It was only a decade or so after they moved into their new home in 1986 that a neighbour across the road told Anne and Keith that the man who would become arguably the most famous Bristolian of all time had once resided there.
Anne said that she has often wondered what part of the house the young Archie would have lived in as his family were lodgers.
“But most importantly, it’s knowing that he was happy living here,” she told Bristol24/7.
“We think it’s a really happy family home and we’re glad that of all the places he lived in Bristol, this is maybe where he was happiest.”

Keith and Anne Johnson have lived at 50 Berkeley Road for almost 40 years – photo: Martin Booth
Ahead of the Historic England blue plaque unveiling by Chris Bryant, minister for creative industries, arts & tourism, UWE Bristol’s Charlotte Crofts spoke about Cary Grant.
Charlotte is a professor of cinema arts at UWE and the co-founder of the Cary Comes Home festival, which is taking place at the Bristol Megascreen and the Spiegeltent from November 29 to December 1, which includes two walks following in Archie and Cary’s footsteps with Show of Strength.

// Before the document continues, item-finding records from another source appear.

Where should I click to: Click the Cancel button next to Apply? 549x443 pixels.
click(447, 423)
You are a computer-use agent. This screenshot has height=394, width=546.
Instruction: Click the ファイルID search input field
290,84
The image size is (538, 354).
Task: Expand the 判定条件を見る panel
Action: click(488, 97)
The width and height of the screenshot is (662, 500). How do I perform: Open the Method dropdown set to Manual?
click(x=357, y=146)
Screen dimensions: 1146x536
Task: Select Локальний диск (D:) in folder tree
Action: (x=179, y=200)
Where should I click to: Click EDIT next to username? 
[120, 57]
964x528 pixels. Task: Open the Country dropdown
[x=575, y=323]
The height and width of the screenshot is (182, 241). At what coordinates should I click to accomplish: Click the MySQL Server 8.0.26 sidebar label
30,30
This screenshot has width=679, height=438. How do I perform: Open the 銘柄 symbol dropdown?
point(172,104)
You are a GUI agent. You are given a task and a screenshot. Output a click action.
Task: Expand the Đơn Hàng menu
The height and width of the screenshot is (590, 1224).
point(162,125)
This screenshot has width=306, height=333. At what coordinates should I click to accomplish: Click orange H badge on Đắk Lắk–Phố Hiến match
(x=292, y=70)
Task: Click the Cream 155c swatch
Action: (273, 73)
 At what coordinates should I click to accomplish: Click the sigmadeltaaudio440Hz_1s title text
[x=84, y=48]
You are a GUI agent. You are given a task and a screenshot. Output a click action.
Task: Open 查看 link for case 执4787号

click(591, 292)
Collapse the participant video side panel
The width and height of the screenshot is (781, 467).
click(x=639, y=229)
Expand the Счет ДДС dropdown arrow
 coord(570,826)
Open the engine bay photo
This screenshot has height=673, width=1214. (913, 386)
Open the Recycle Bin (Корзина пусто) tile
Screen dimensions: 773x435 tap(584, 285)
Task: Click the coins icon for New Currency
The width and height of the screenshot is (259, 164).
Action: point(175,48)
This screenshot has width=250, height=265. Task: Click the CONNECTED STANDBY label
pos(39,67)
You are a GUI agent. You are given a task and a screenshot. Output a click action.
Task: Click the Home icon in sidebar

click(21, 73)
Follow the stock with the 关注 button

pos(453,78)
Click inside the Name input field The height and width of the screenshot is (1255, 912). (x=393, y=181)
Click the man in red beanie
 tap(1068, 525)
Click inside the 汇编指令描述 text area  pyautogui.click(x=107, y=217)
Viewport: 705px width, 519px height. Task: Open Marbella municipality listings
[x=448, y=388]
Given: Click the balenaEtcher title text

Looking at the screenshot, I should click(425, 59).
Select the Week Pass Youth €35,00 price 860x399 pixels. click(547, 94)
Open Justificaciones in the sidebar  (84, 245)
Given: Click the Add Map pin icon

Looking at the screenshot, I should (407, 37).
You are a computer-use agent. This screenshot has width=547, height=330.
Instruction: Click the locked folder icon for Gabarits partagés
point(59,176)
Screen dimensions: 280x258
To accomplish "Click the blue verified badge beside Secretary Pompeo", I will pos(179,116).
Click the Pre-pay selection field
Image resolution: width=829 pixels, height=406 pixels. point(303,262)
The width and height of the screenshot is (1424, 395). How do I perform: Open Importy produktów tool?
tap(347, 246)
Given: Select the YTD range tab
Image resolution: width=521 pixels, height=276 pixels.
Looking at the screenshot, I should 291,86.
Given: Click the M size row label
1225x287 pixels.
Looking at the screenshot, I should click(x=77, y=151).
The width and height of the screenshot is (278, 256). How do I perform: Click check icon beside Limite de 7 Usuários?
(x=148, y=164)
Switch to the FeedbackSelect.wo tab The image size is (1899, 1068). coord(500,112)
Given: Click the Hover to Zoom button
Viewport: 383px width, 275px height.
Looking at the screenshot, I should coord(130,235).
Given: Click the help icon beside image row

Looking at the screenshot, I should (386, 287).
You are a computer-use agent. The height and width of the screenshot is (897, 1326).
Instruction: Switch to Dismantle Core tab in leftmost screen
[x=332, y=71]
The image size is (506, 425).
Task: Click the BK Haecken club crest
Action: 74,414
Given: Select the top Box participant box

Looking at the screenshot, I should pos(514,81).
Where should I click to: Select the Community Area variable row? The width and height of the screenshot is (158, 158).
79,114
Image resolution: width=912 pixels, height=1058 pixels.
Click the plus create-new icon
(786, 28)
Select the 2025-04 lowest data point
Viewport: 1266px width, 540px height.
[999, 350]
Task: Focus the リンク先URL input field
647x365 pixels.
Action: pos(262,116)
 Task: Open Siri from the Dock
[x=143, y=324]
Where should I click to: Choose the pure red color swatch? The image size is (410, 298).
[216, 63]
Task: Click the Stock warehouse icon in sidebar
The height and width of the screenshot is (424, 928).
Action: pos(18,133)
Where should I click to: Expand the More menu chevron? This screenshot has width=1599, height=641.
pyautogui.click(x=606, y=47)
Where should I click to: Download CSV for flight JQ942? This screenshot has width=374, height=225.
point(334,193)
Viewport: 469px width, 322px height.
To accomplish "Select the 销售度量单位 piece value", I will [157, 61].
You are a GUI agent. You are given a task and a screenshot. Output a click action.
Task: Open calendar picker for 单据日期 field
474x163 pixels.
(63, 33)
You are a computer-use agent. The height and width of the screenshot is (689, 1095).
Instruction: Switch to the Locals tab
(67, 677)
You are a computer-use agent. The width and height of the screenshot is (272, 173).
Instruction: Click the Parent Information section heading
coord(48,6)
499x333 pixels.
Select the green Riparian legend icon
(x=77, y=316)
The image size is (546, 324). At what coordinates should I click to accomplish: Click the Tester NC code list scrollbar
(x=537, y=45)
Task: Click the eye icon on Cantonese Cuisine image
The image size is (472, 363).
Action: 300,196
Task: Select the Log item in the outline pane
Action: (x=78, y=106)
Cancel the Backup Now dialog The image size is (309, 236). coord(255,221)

Archie Leach pictured here in around 1910, went to Bishop Road Primary School, and won a scholarship to and was later expelled from the former Fairfield Grammar School in Montpelier – photo courtesy of Oxford University Press
“It’s such an honour that Cary Grant is being recognised nationally by Historic England,” Charlotte said.
“I love the idea of thinking him as a little three-year-old boy, roughly the age of Willow.
“He had happy memories of his parents when he lived here and he really remembered it as a positive time in his life…
“To honour him with a plaque here today is so special.
“It’s a recognition of the small boy who started here and worked really hard, dreaming of sailing away on the tides of imagination, and he became Cary Grant.”

Dozens of guests attended the plaque unveiling – photo: Martin Booth
This plaque at 50 Berkeley Road is the second blue plaque remembering one of Cary Grant’s former homes in Bristol, with the other at 15 Hughenden Road near Horfield Common where he was born in 1904.

A plaque remembering Cary Grant outside his first home on Hughenden Road in Horfield – photo: Martin Booth
Research by his biographer Mark Glancy has revealed that the Leach family moved from Hughenden Road to Berkeley Road and then to 132 Cheltenham Road (living above what is now the Social bar), 5 Seymour Avenue in Ashley Down, 137 Cotham Brow in Cotham and 12 Campbell Street in St Paul’s.